From Olecranon Bursitis to Necrotizing Fasciitis

ברק רינת 1 Reem Saleem-Zedan 1 Guy Rubin 1,2 Nimrod Rozen 1,2
1Orthopedic Department, Emek Medical Center, Israel
2Faculty of Medicine, Technion, Israel

Olecranon bursitis, a relatively common disease, often presents as self-controlled, local inflammatory illness. In some cases, either secondary to the inflammation or primarily due to local trauma an infectious disease of the bursae might develop. Infected olecranon bursitis, i.e. septic bursitis, is treated either conservatively with oral antibiotics or in more severe cases, surgically with local bursae debridement and intravenous antibiotics, with excellent prognosis.

While group A streptococcus (GAS) most often associated with tonsillitis and skin infections, on few occasions, it might develop into an invasive soft tissue disease, more commonly known as necrotizing fasciitis. This rapidly progressive disease of the subcutaneous tissue and fascia can deteriorate further into Streptococcal Toxic-Shock Syndrome induced by the streptococcal toxins and has potentially high rates of morbidities and mortality.

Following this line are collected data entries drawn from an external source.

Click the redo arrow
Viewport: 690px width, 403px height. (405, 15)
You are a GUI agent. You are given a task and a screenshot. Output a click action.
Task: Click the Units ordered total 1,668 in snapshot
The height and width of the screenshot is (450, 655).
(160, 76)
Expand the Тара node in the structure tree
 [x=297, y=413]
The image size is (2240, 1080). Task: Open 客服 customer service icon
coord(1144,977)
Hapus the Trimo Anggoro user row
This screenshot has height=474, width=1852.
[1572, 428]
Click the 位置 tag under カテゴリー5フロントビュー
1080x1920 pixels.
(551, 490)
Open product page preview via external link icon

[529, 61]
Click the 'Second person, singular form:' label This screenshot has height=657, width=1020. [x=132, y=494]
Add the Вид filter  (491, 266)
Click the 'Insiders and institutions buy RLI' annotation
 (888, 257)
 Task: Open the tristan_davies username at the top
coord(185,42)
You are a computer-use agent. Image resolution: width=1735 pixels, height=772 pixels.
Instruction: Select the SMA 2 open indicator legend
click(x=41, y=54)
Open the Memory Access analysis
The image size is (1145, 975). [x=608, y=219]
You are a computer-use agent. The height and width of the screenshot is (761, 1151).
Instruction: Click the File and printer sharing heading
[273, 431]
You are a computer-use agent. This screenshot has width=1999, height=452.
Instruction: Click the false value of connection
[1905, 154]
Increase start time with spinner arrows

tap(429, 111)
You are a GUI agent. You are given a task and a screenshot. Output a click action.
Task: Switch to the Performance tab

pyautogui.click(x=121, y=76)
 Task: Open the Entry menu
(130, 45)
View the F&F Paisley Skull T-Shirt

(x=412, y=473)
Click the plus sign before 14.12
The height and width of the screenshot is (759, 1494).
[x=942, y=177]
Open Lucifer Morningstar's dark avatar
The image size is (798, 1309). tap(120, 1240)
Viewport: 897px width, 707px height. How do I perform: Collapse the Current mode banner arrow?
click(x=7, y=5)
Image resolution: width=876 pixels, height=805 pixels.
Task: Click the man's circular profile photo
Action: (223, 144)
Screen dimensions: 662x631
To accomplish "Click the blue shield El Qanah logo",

We present the case of a healthy, 38 years old man, admitted to the emergency room in our institution due to posterior elbow swelling and mild fever. After being diagnosed with septic olecranon bursitis he was hospitalized for surgical debridement and drainage. Later that day, he deteriorated clinically, and underwent three urgent extensive surgical exposures of the upper limb within 12 hours due to suspected streptococcal necrotizing fasciitis and toxic shock syndrome. He was then treated in the extensive care unit due to septic shock but has rapidly recovered and within less than a fortnight , has regained a fully functioning limb and presented with normal hemodynamic and laboratory values.

This case illustrates the prompt need for surgical intervention when clinical suspicion combined with deteriorating hemodynamic status suggests a rapidly advancing soft-tissue infection. Although intra-operatively the deep tissues were only extensively edematous but viable, with hardly any signs of necrosis, we believe that the urgent exposure has reduced dramatically the toxicity of the infection and allowed full recovery with hardly any morbidity.